歓迎会
――その日の夕方。
「おう、新人ども。好きなだけ飲みな。ここは飯はそれなりだが、酒の種類は揃っていやがる」
今日は奢ってやると、ネアリアに連れられて俺とセイハがやって来たのは、近場の酒場。
ジゲルの店とは違って、こちらはかなり繁盛しているらしく、酒を酌み交わす商人らしい恰好の者達や、普通の市民……あれは、恰好からして冒険者か? らしい者達が多くおり、非常に活気がある。
まさに居酒屋、といった雰囲気だ。
「……ここを見てるとちょっと不安になるんだが、ジゲルの店、大丈夫なのか? 俺、まだあそこに客が入ってるところを見たことないぞ」
「常連客が一日に二十人も来れば、良い方ってところだな。ま、裏の仕事がある限り、潰れることはねぇだろうさ。儲かることも今後一生無さそうだが」
随分な言い種である。
立地か。立地が全てか。
まあ、やっている仕事の関係上、あんまり繁盛されても困るのだろうが……そういう意味では、わざとそんな位置に店を建てたのかもしれない。

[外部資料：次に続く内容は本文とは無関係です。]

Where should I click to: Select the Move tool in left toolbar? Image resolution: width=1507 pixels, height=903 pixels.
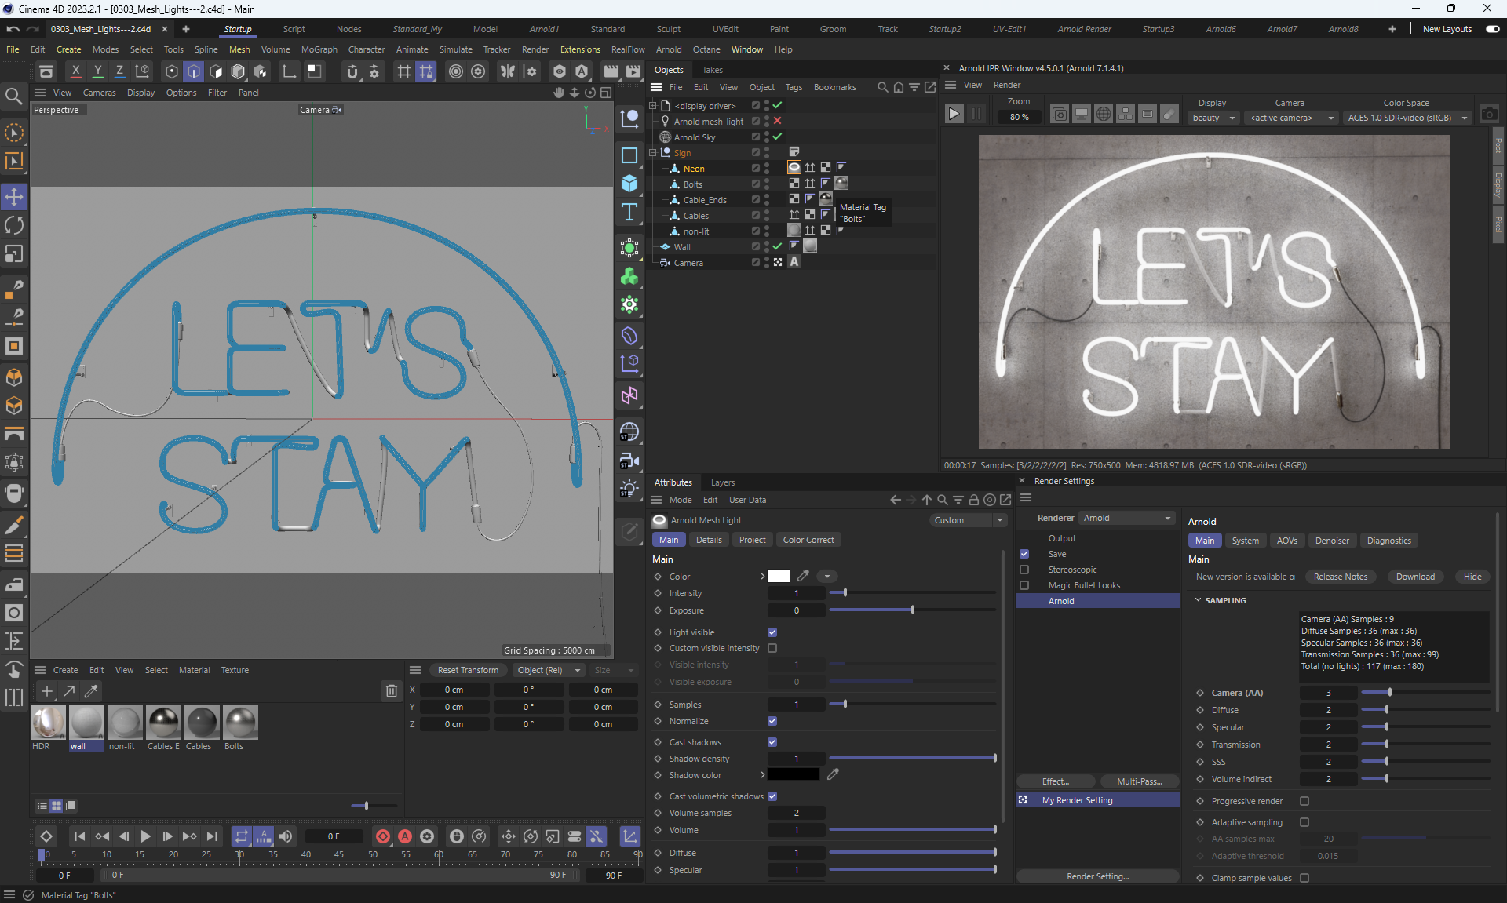tap(14, 196)
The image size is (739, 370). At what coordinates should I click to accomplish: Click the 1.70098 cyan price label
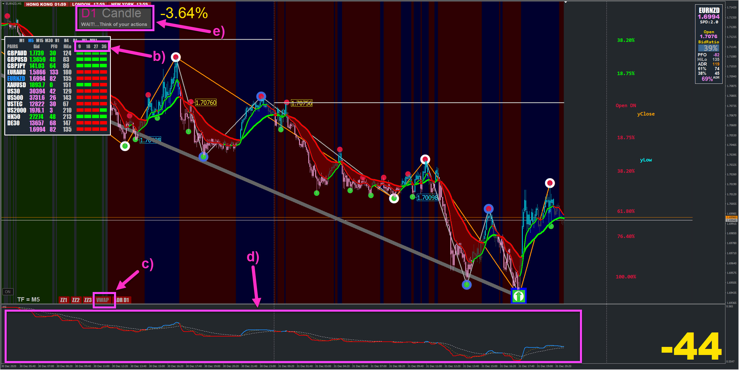click(x=428, y=198)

儲けを度外視していることから考えるに、これもまたジゲルの趣味、という訳か。
「あ、てか、『オルニーナ』の方で飲むんじゃダメなのか?」
「ジジィは仕事だ。店の方も締めて、今頃回収係――衛兵に例のクソッタレを引き渡してるだろうさ。詳しく聞きはしねぇが、テメーら、多分監獄から逃げてきたんだろ? となると、今衛兵と顔を合わせをするのはマズいだろうからよ」
あぁ……気を遣ってくれていたのか。
いや、だが、こうして外に食いに来ているのも少々マズいのでは――と思ったが、今俺達が座っているテーブルは、二階の一番端の非常に目立たない場所にあり、他のテーブルと違って仕切りもある。
まず外からは見えないし、他の客から注目を集めることもほとんどないだろう。
そう言えばこの店に入る際、ネアリアが何事かを店員に言っていたが……もしかすると、そこも取り計らってくれていたのかもしれない。

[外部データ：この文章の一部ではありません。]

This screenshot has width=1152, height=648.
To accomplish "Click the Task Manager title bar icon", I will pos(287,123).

「さ、余計なことは考えねぇで、とりあえず飲むぞ! おーい、レシカ! エールを三つ!」
「はーい、りょうかーい」
店員の若い女性とネアリアは顔見知りらしく、気安い様子で言葉を交わす。
なるほど……知り合いだからこそ、便宜を図ってもらえた、といった感じだろう。
こう言っちゃアレだが、意外と気が利くというか、細かいところまで考えてくれているというか。
「あら、ネアリア、新しいお仲間さん?」
「あぁ。ウチで雇う従業員だ。悪いヤツらで追われる身だから、衛兵にはチクんなよ」
「どうも、追われる悪い奴その一だ」
「では、私は、その二ですね」
俺の言葉に続き、物珍しそうに周囲をキョロキョロとしていたセイハが、そう言う。
「フフ、そう。よろしく、悪いお仲間さん達。ジゲルさんのところで働くなら、今後もお付き合いが増えそうね。――はい、どうぞ、エール三つ」
トン、とそれぞれの前にエールを置き、店員さんは「ごゆっくり」と言ってニコリと笑い、別の客のオーダーを取りに去って行った。
「お酒、ですか……私は、飲むのは初めてですが……」
目の前のエールをまじまじと見詰め、そう溢すセイハ。
「へぇ? セイハは、酒を飲んだことがないのか?」
俺の質問に、彼女はコクリと頷く。
「仕事に、差し支えるといけませんから」
「そりゃあ、不幸な人生だ。アタシが今日、酒ってものの美味さを思う存分教えて、アンタを酒好きにしてやろう」
「そんなに美味しいのですか?」
「そらお前、アタシの給料がほとんど酒に消えちまうくらいには、美味ぇぞ」
ダメ人間だ。
典型的なダメ人間がいる。
「おう、ユウ。何か言いたいことがありそうな顔だな?」
「いいえ、何も? それより早く飲もうぜ」
「む、それもそうだ。うし、お前ら! 酒を酌み交わしてこそ、真の仲間になれるってぇものだ」
そう言ってネアリアは、グラスを掲げる。
「ええっと……」
「セイハ、こういう時は、同じようにグラスを掲げるんだ」
俺はセイハにそう言い、グラスを掲げる。
セイハもまた、慣れていない様子ながらも、グラスを掲げる。
すると、ニヤリと笑みを浮かべるネアリア。
「それじゃ、ウチの新たな同僚に、乾杯!」
その音頭に合わせ、俺達はグラスをカチンとぶつけ合った。